Three things are critical: engagement, evaluation and evolution.
COP21 should send clear directional signals that countries as well as non-state actors must, can and will create their own pathways to a zero net carbon future. This requires the full engagement of all the major economies of the world, both developed and developing.
Countries will be interested in comparing the ambition of others relative to their own, and will want assurances that others’ actions match their promises. One of the critical roles of the UNFCCC will therefore be to monitor and evaluate country commitments. These are challenging issues. What does a 30% reduction in emissions from a hypothetical baseline mean? And how can we tell if a country is on track to meet its commitments?

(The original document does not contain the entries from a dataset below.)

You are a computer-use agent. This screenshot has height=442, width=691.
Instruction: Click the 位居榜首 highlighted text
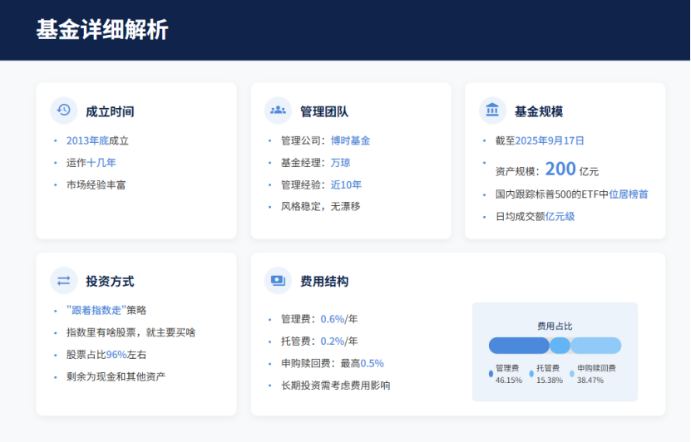click(629, 194)
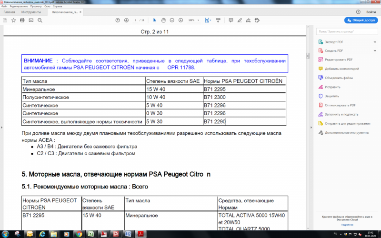Bookmark the file with the star icon
381x238 pixels.
(x=13, y=20)
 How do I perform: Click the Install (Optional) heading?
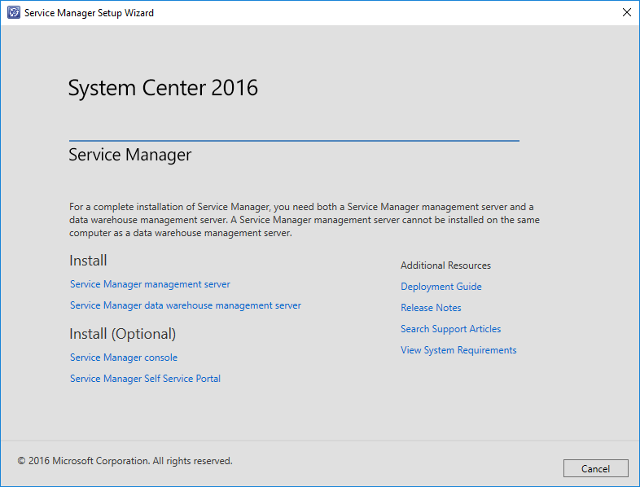(122, 334)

The same issues surround commitments to provide financial and other resources. Meeting the commitment made by developed countries at Cancun in 2010 to jointly mobilise USD 100 billion per year by 2020, from public and private sources, is important to build trust in the UNFCCC process. One of the OECD’s tasks is to keep countries accountable for their commitments by monitoring and reporting on donor countries’ contributions. This strengthens accountability and transparency and helps build trust. This year’s calendar hasn’t made it any easier. While UN members will meet in Addis next week to renew their commitments to financing for development, it won’t be until next September that 169 targets for 17 sustainable development goals will be decided, and until next December when climate commitments are sealed. Governments will need to ensure coherence in their various commitments as they navigate the various 2015 forums.
Monitoring and evaluation will be crucial to the credibility of any commitments made. Through our country-tailored economic, environmental and investment reviews,the OECD can help assess whether country policies are likely to deliver the emissions cuts promised.
What about evolution? With current commitments well short of what is needed, the Paris COP21 needs to reaffirm governments’ long-term ambition to get onto a pathway that leads to zero-net carbon globally by the end of the century. In addition to a high level of initial ambition, we need a regular reporting, review and updating process to check whether national targets and pathways are consistent with that ambition; and if they’re not, to spark a dialogue about how we get on track. We need ambitious long-term targets now and we need to stick to them. A robust review process has to be built as a means of ensuring commitments are met, to track where we are, to act as our climate GPS!
There is little time left. Governments cannot afford to treat this year’s COP like just another round of an endless trade negotiations – The carbon clock is ticking! The international community has other priorities to address. Attention spans are limited. Since the failure of Copenhagen, it has taken six years to get back to the same level of focus. It’s a bit like landing the Rosetta probe on a comet, which took ten years to align. Windows for alignment are temporary – we haven’t time to wait for another one.
If we fail to make sufficient progress, we will be plunged later into an even more costly and disruptive round of national adaptation responses, where the costs will fall most heavily on the least resilient societies. In other words, if we fail on climate, we will fail on the sustainable development goals too.
If on the other hand we succeed, there is so much positive upside. There is a growing momentum behind solutions to energy, industry, urban organisation and food production that are simply better than what we have today. It is hard to believe governments would cling to technologies whose climatic and health side-effects are so insidious. Why instead wouldn’t we embrace a transition that makes the world a more efficient, cleaner and healthier place?